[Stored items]
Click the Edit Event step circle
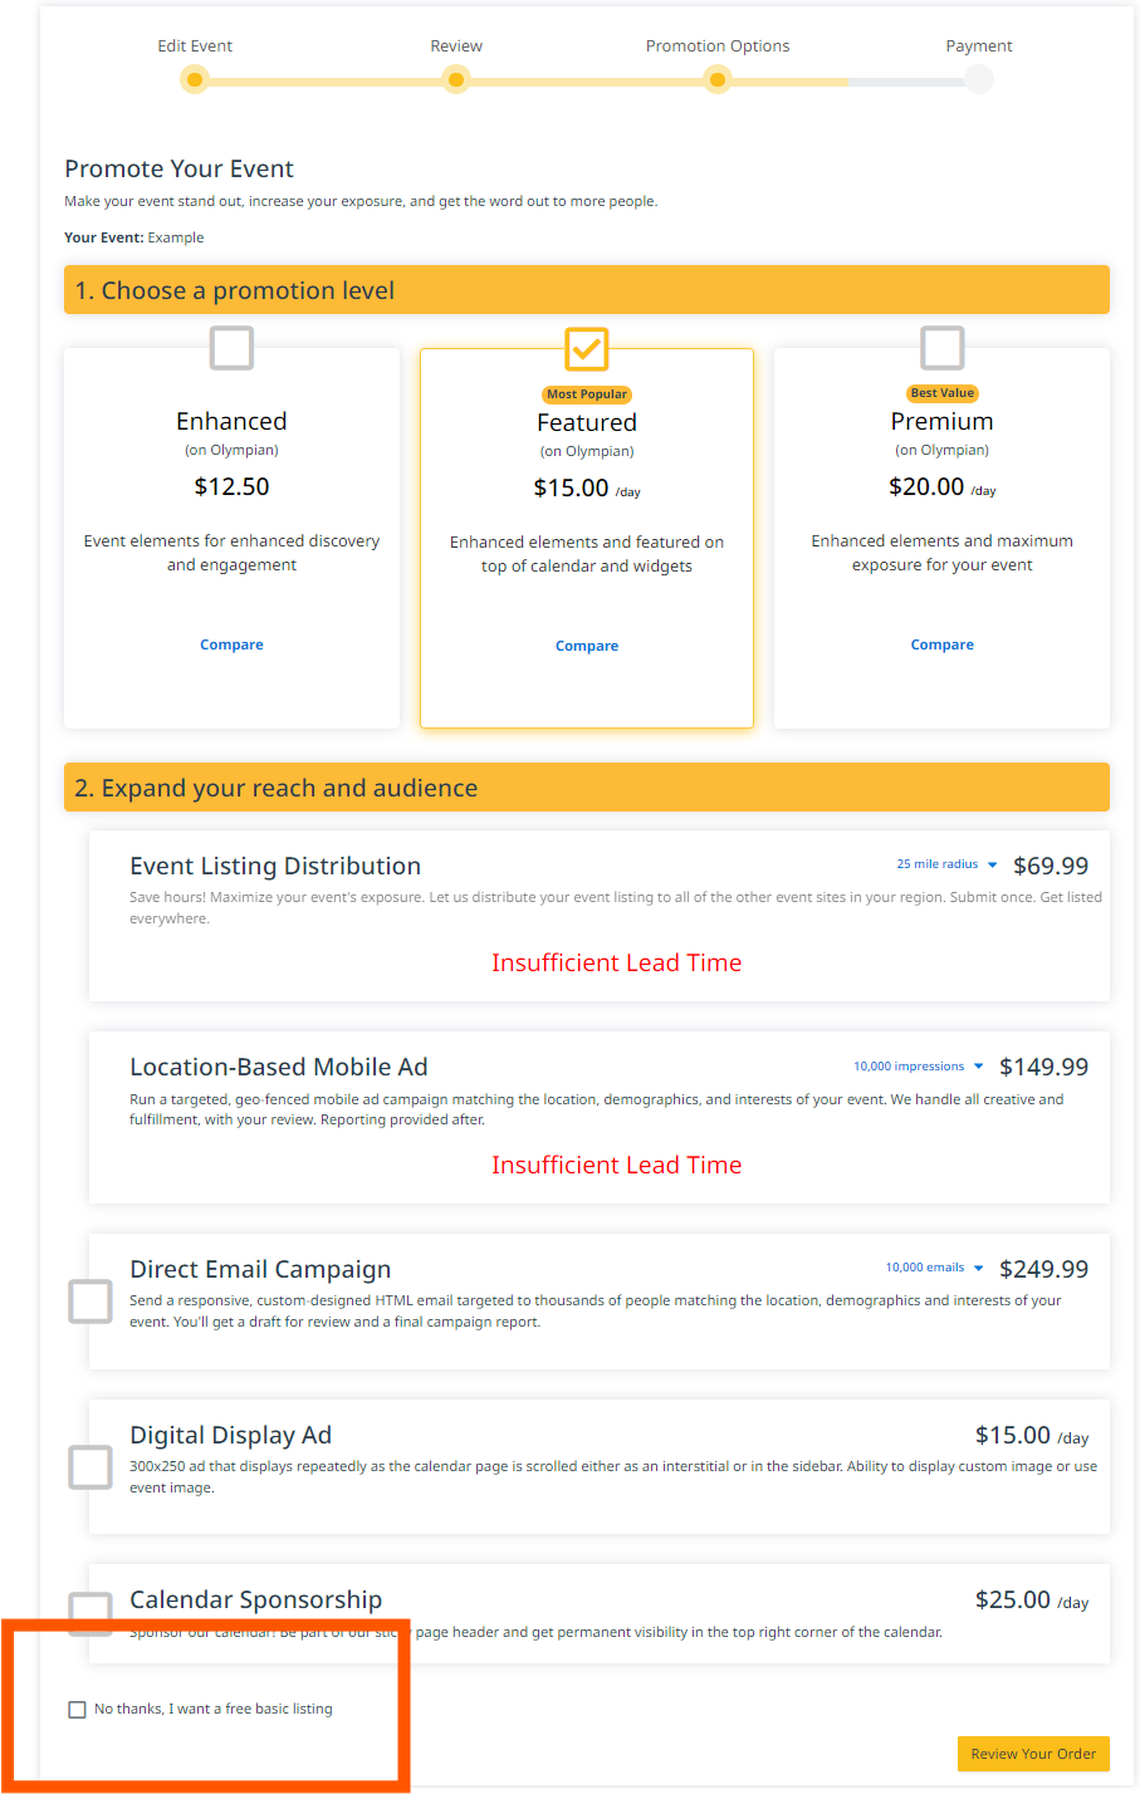 195,80
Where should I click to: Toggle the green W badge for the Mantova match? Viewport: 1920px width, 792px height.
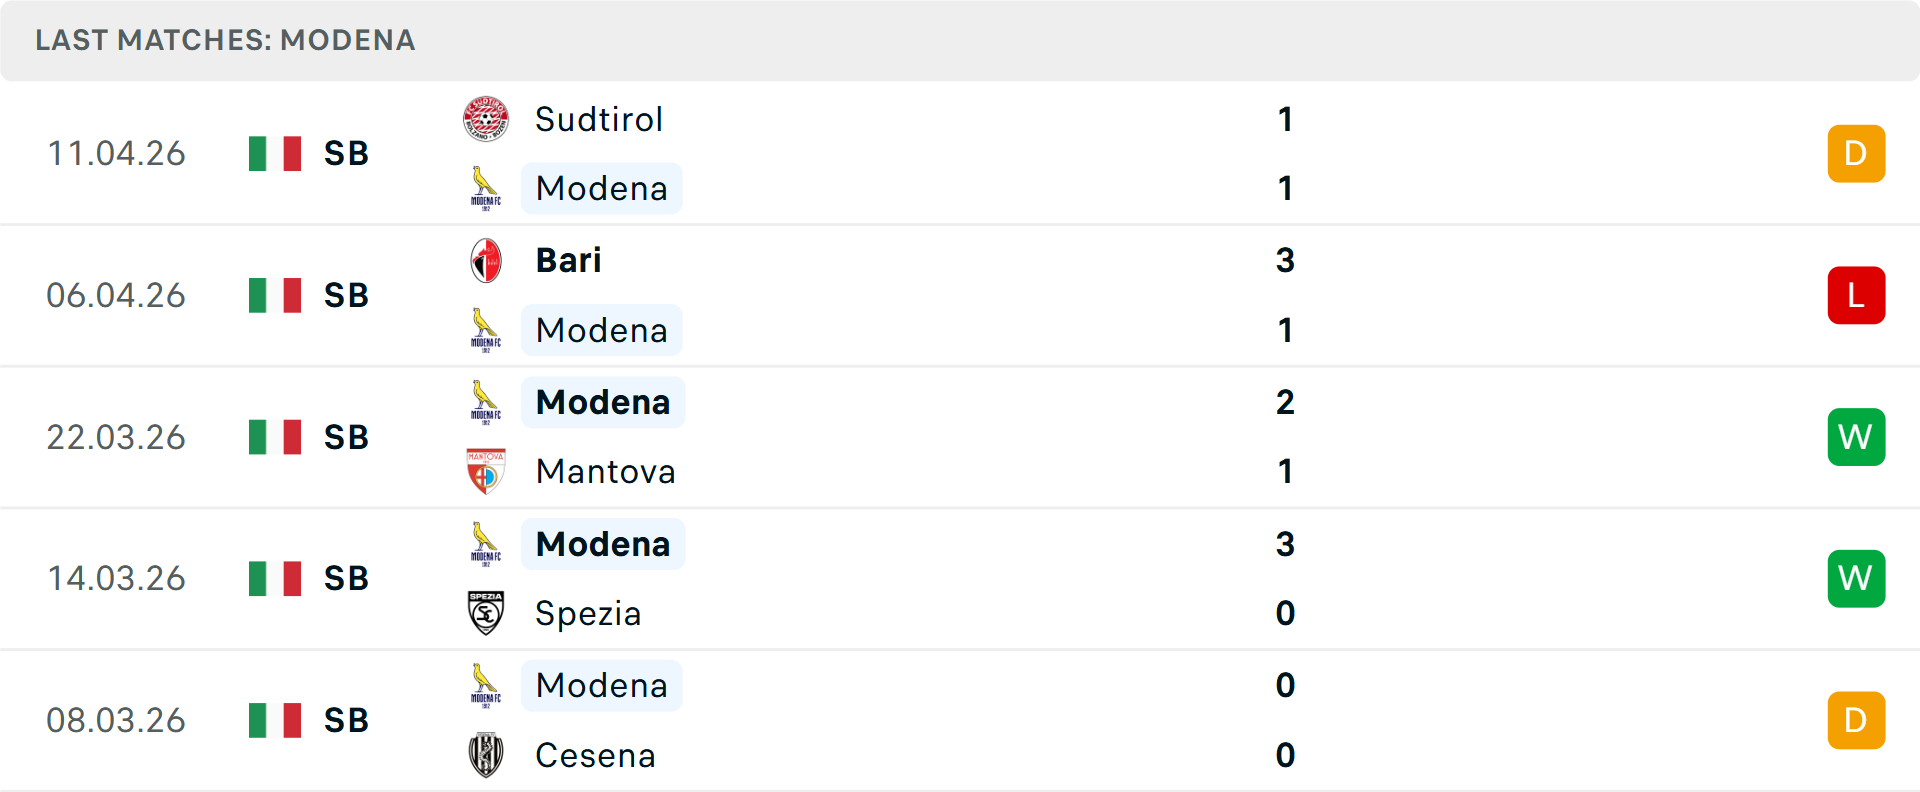pos(1856,436)
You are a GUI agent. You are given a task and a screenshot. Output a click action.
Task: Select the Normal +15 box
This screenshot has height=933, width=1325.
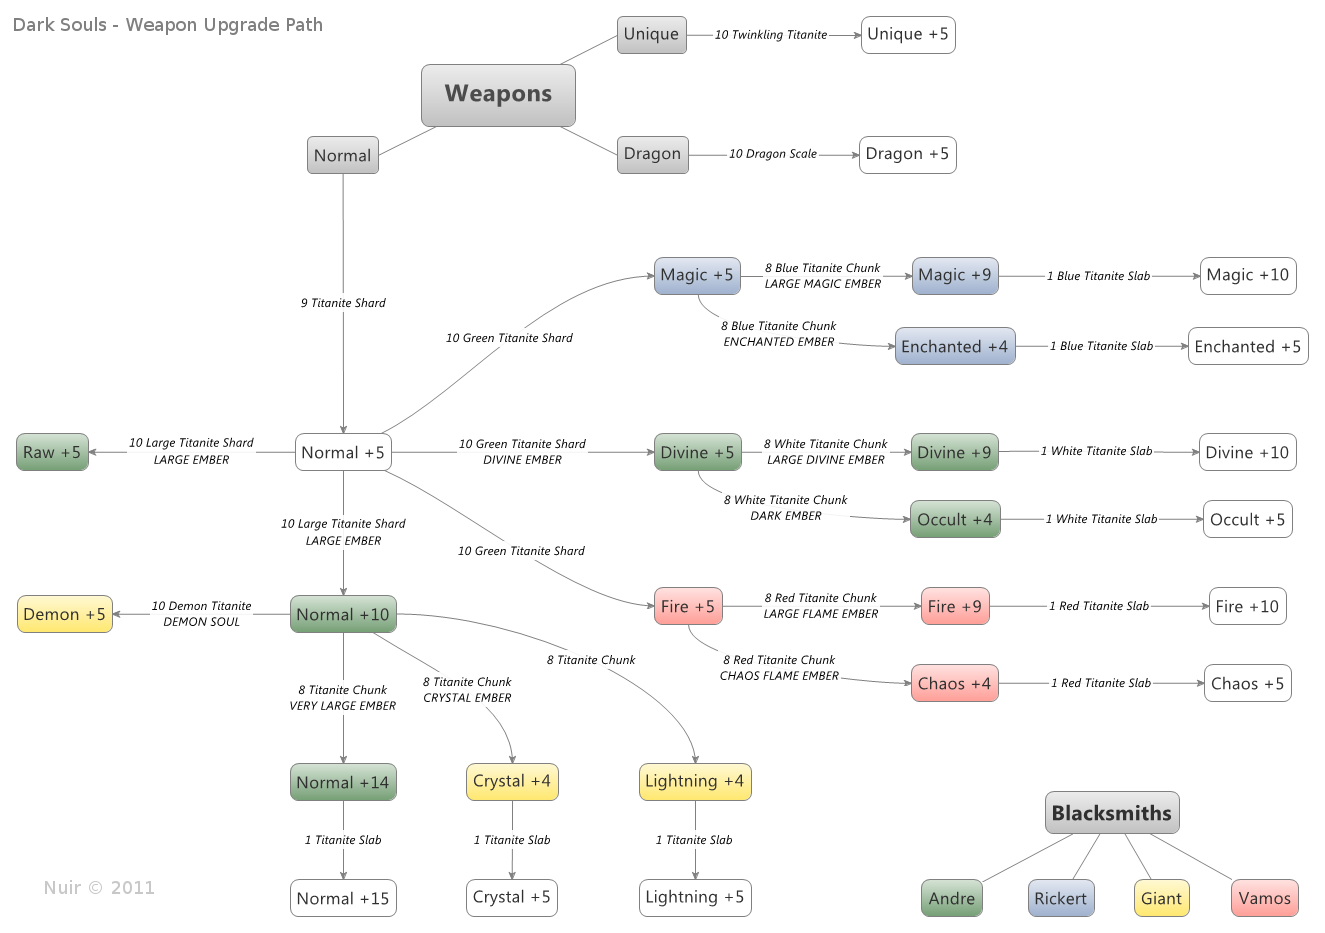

> [Exercise prompt]: Repeat word for word the lines beginning at the one with "You are a GUI" and ending at the final line of the records above, both included, and no others. Leave the pictures out.

> [Exercise result]:
You are a GUI agent. You are given a task and a screenshot. Output a click action.
Task: Select the Normal +15 box
This screenshot has height=933, width=1325.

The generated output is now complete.